Seanad debates

Tuesday, 16 May 2023

Nithe i dtosach suíonna - Commencement Matters

Agriculture Supports

1:00 pm

Photo of Peter BurkePeter Burke (Longford-Westmeath, Fine Gael) | Oireachtas source

I thank the Senator for raising those points and articulating very well the emotion there was and is around what was a terrible time in our country. My colleague, the Minister for Agriculture, Food and the Marine, Deputy McConalogue, regrets that he cannot attend today. He is on a trade mission overseas representing Irish farmers and the Irish agrifood industry and he has asked me to attend in his place.

The foot and mouth crisis in Ireland in 2000 and 2001 was a particularly harrowing and stressful time for businesspeople right across the economy, particularly for farmers. Foot and mouth disease is a highly contagious virus found in cloven-hoofed animals such as cattle, sheep, goats, pigs and deer and is one of the most contagious animal diseases. Animals can become infected through inhalation, ingestion or reproduction. It has the capability to spread long distances via the wind under certain circumstances.

The then Minister for Agriculture, Food and Rural Development, Joe Walsh, took stringent measures in response to the outbreak of foot and mouth in an abattoir in Essex, UK, in February 2001 to try to prevent transmission of the disease in Ireland. Despite those efforts, however, Ireland experienced its first foot and mouth outbreak since 1941 in March 2001. On 22 March 2001, an outbreak was confirmed in a sheep flock near Jenkinstown, County Louth, as the Senator will be all too well aware. As foot and mouth disease is so contagious, the only way to contain any further incursion of the disease in the country was to cull a large number of animals in the Cooley Peninsula, near the source of the outbreak. This prompt action by the Minister at the time and extensive culling in the area around the infected premises resulted in the successful control of the disease, which, if it had spread, would have caused incalculable damage to Irish agriculture.

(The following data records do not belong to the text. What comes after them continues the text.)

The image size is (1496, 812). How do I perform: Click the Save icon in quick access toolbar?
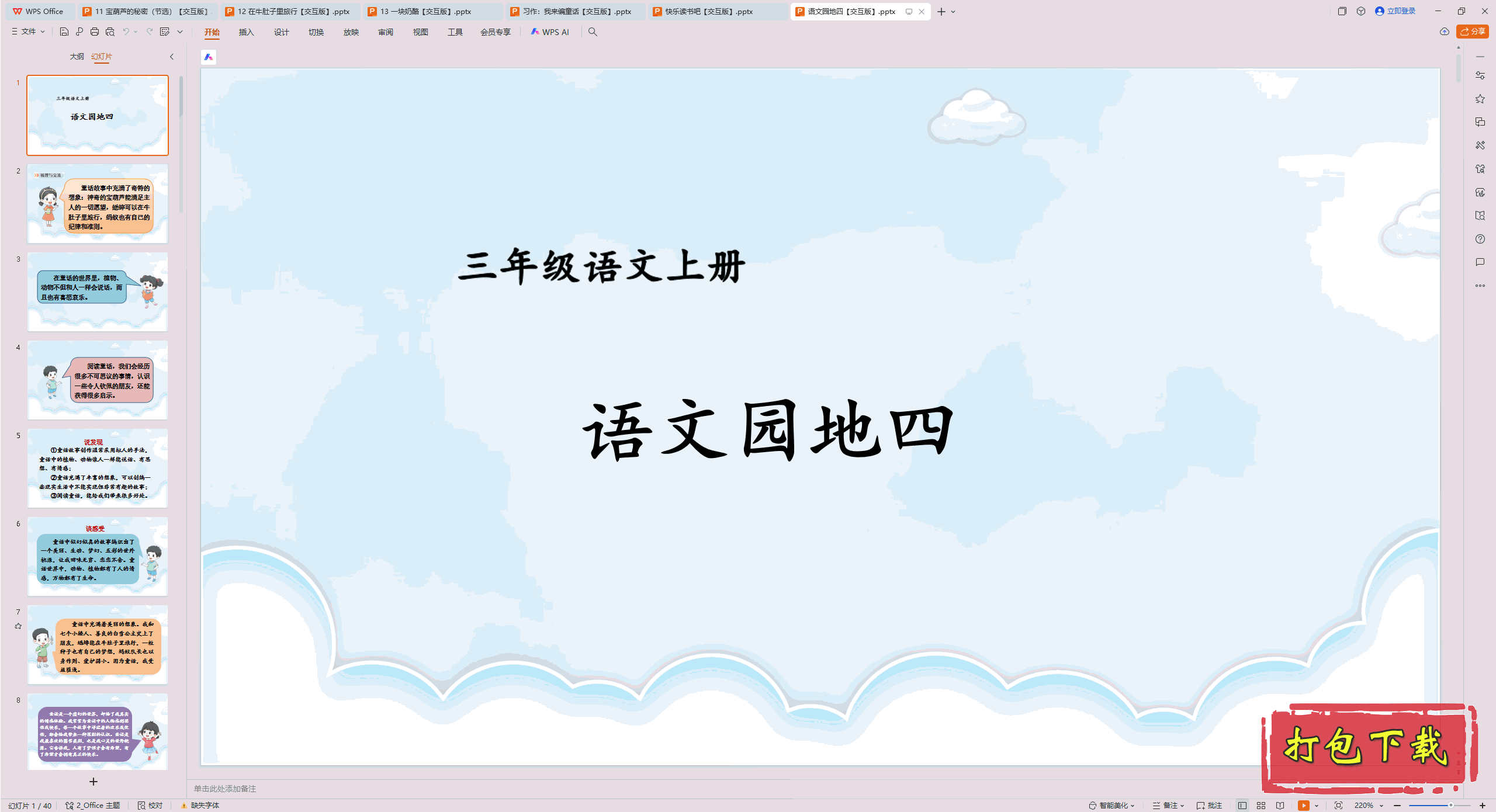click(x=64, y=32)

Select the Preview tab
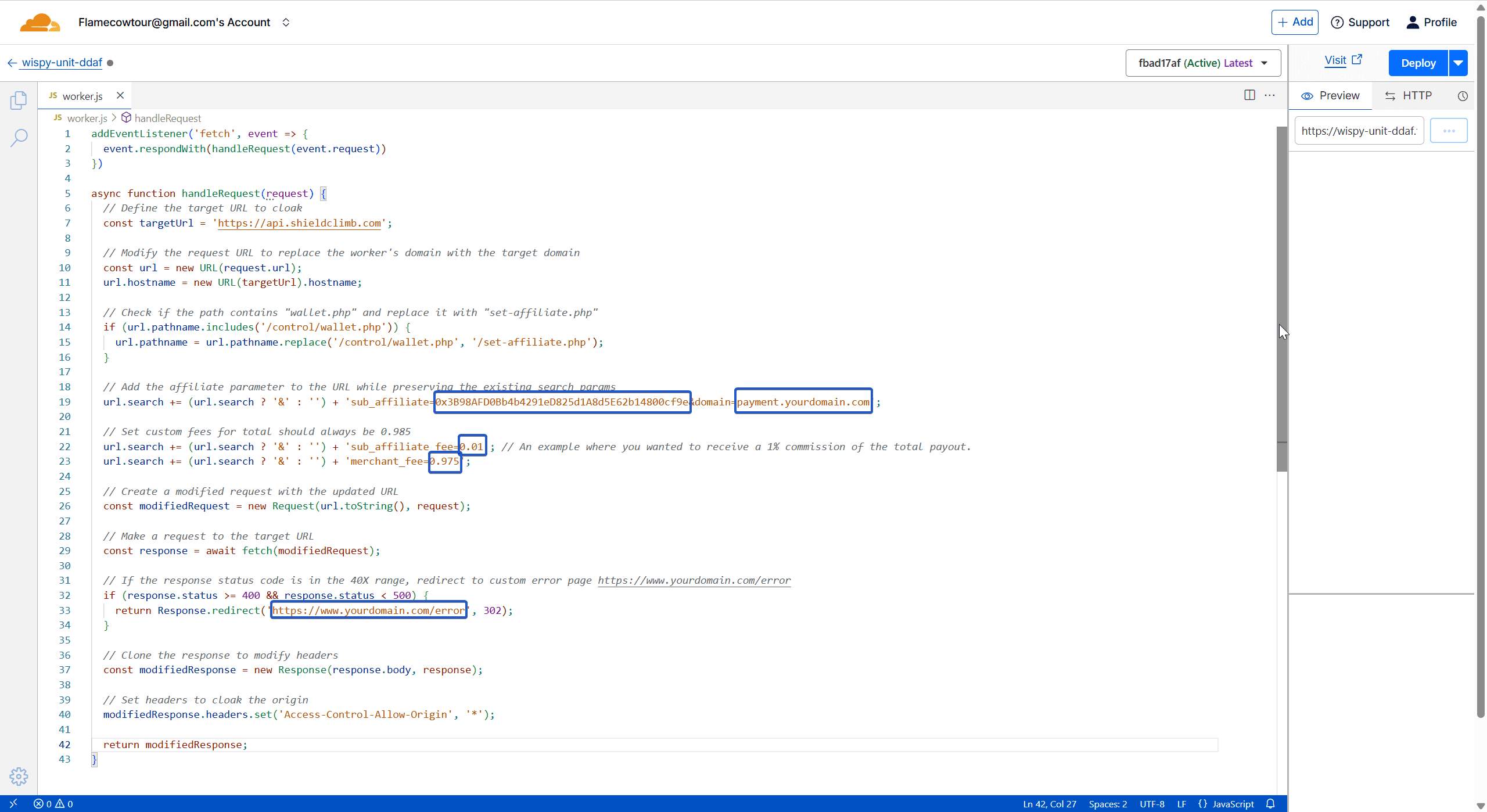coord(1331,96)
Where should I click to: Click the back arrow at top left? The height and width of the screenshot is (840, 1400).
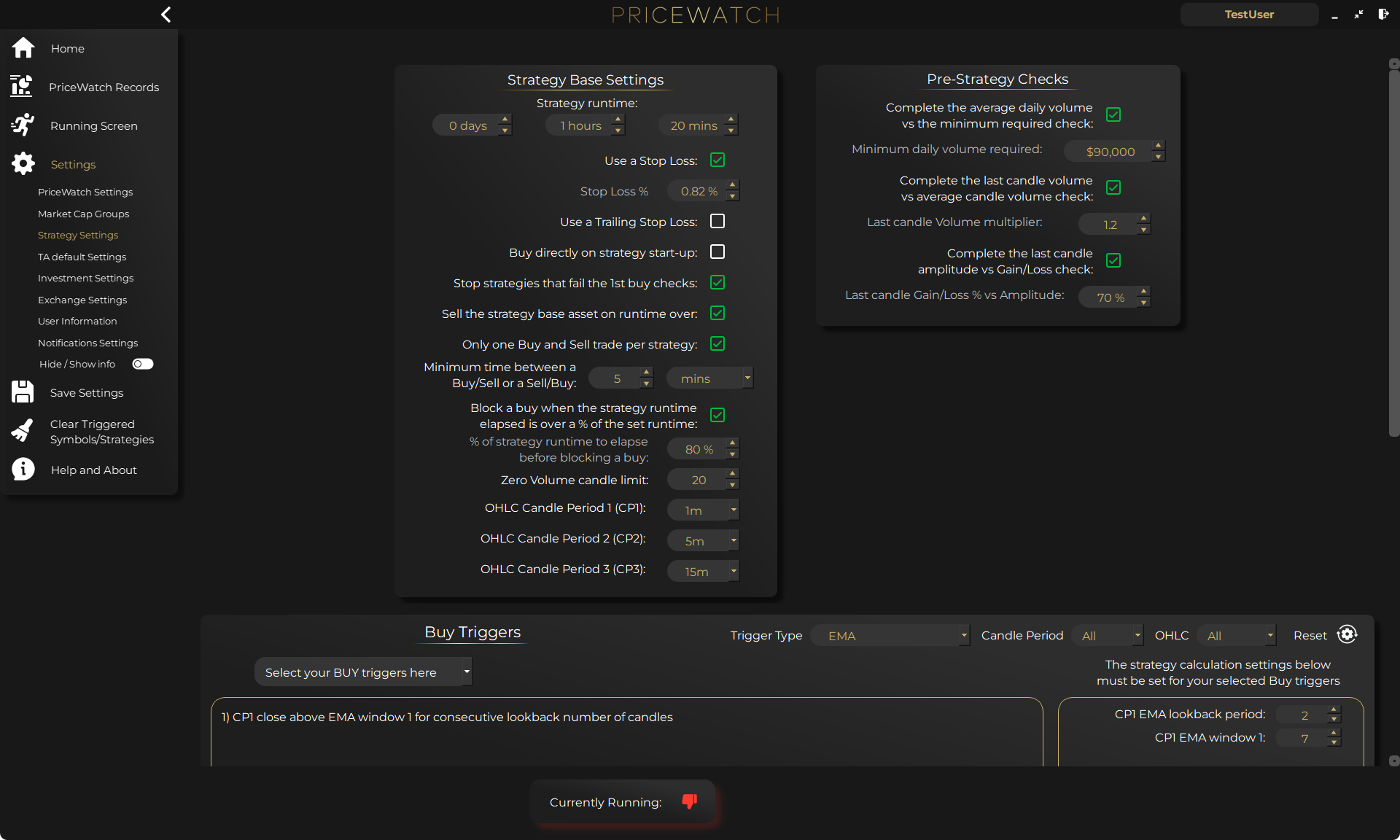(x=166, y=15)
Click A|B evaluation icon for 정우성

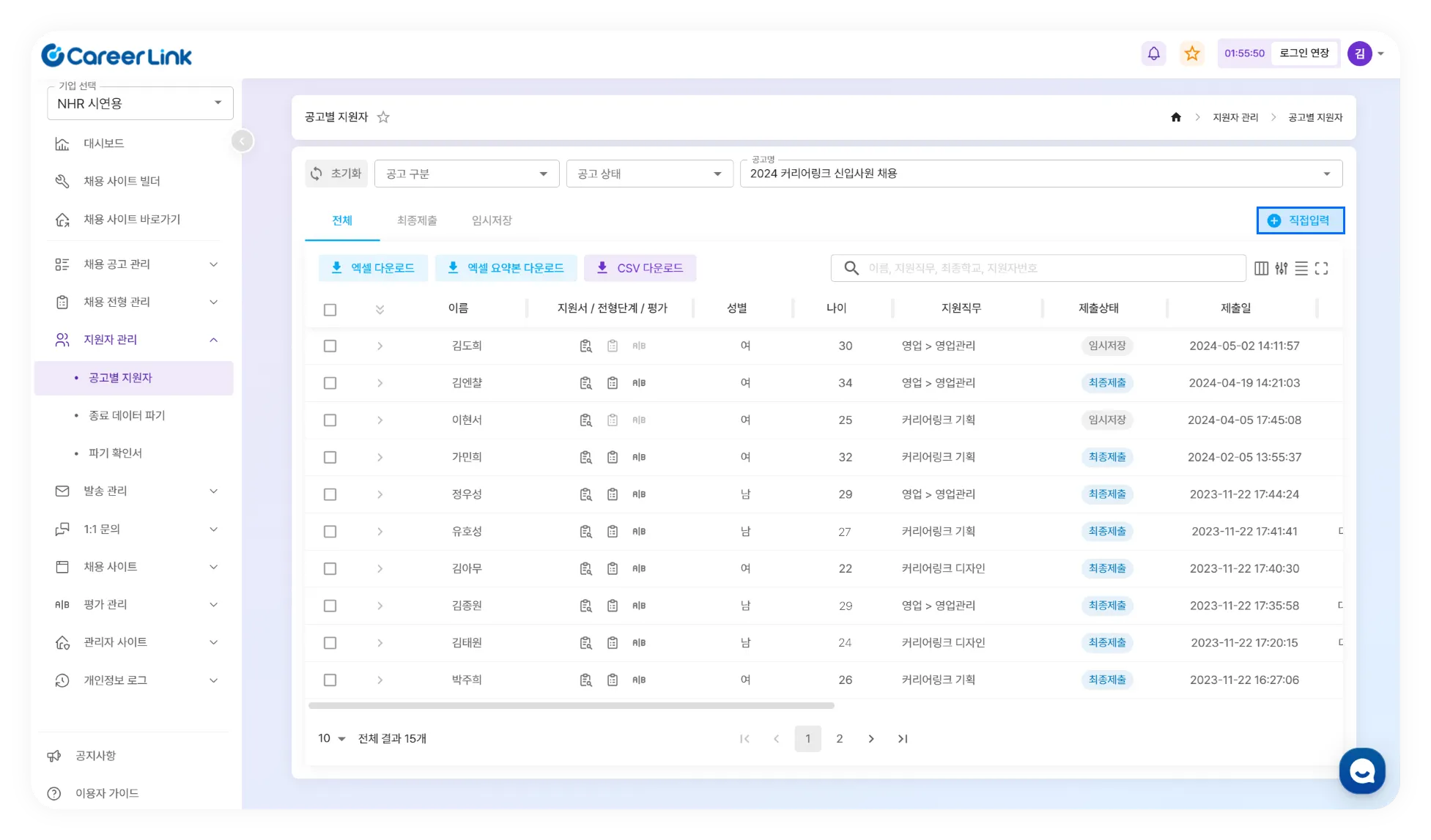[x=639, y=494]
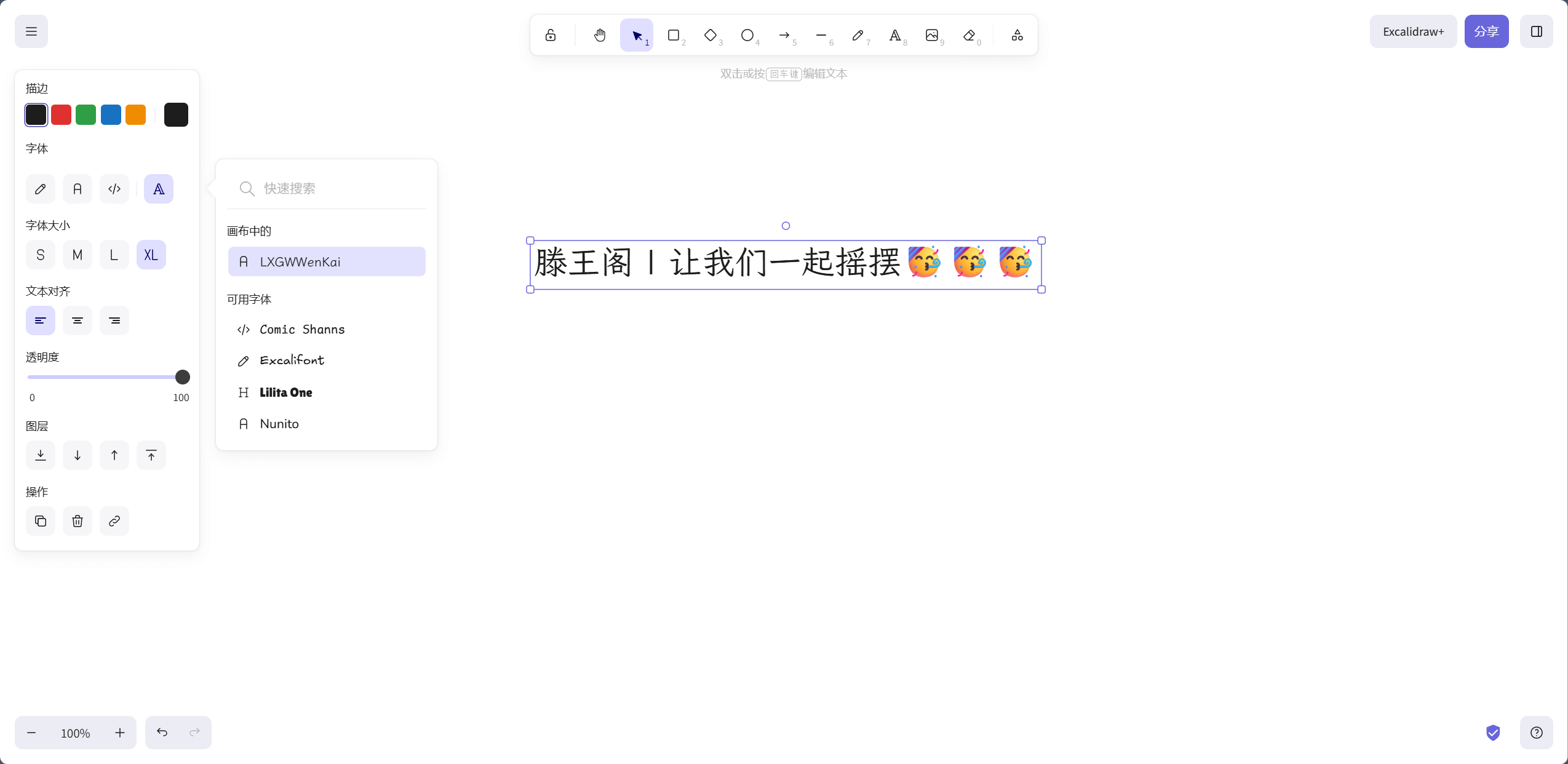Set font size to M
This screenshot has width=1568, height=764.
click(78, 255)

Many businesses across the economy were adversely affected by this episode. Farmers who lost stock due to depopulation were compensated for their losses by means of a payment under section 17 of the Diseases of Animals Act 1966.In order to estimate the value of the stock, the Department, at the time, relied on the services of an expert independent valuer. A number of farmers subsequently brought a legal challenge, seeking additional compensation from the State. That litigation concluded in the Supreme Court in 2014, and the issue of compensation was remitted back to the High Court for further assessment. No further progress was made on these cases until 2022, when these farmers withdrew the remaining litigation from the High Court. The Department settled these cases on a without admission of liability basis. This was on the basis that the settlement would finally resolve all active, outstanding Cooley farmer cases, and was not based on the State applying an uplift to all farmers who received compensation for foot and mouth disease in 2001. Had such an outcome been contemplated, it is likely that the Department could not have settled these cases on such terms, and in the manner it did.

The foot and mouth outbreak, which occurred more than 22 years ago, had a really significant impact on many sectors right across the economy, and especially agriculture. The Department of Agriculture, Food and the Marine considers that flock owners were appropriately compensated financially for their losses at the time. The compensation made to farmers in 2001 was clearly understood by the recipients to be a full and final settlement of any losses which they had suffered as a consequence of the depopulation. This is a matter which the Department of Agriculture, Food and the Marine regards as being concluded, and it can see no legal basis to reopen the issue.